A little bit ago I realized that it was getting to be time to think about my annual Mother’s Day post. Or as I mentally label it…my Mother’s Day Wallow.
Except it’s not really a wallow. To me wallowing is all noise and splashing around creating a messy scene while you sit on a stable foundation. It’s the kiddy pool.
This place…this place of solace and peace? It’s different. Harder to explain. Harder to share. It’s the place below the chop of the water; after you’ve gone down the last time and discover what’s below the waves. When you’ve learned to live with what you miss.
It’s a cool, smooth weightless space. So encompassing that you’re not even aware of it until you struggle back to the surface and get a cold splash to the face, drowning once again. It’s peace, not dependent upon fortunate circumstances, present even when things are “not going your way.”
When my son died that November there was pain, despair, all that you would expect, but there was also the emotional life preserver of my daughter. There was a certain amount of “turning everything off so you can get through so much pain” because a 2 year old will not let you dissolve. Then I lost her that May and life became the type of insult from which you think you’ll never recover. An incredible tsunami that destroys everything in its path, with a continous flow of aftershocks and waves.
Of course, the first few times you struggle to stay afloat, fearing drowning. That fear separates you from the strength that lies deeper. You cannot conceive of anything other than drowning. Some people even manage a careful back float, maintaining equilibrium, not buoyed by the waves but not buffeted by them either. The disadvantage with this is that it steals the good as well as the bad. You can’t have any emotion or memory about the situation without upsetting the balance and beginning the struggle again.

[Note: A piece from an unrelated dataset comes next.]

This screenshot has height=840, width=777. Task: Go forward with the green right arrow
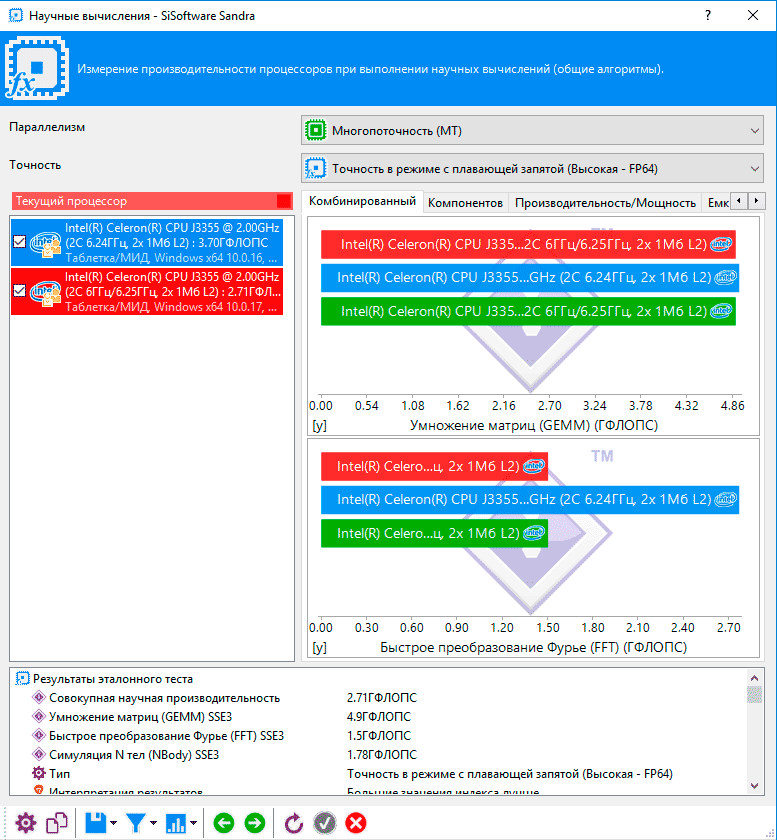255,823
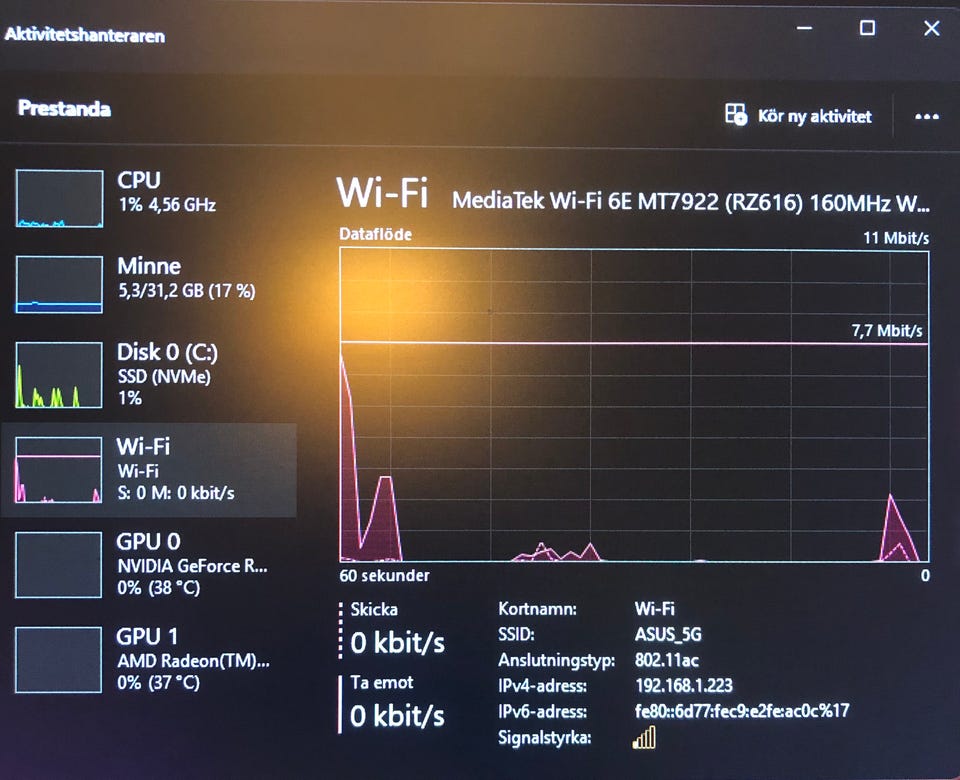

I am a coward; I can’t live in that type of pain. Eventually I stop flailing around and sink. As time goes by withdrawal begins, not wanting to be brought back to the surface with its struggle. In these cool depths I’ve come to learn that loss can stop being a soul-crushing sharp-edged blade that lashes a thousand cuts with every breath. It can eventually become something that lets love return to your life.
If you let it.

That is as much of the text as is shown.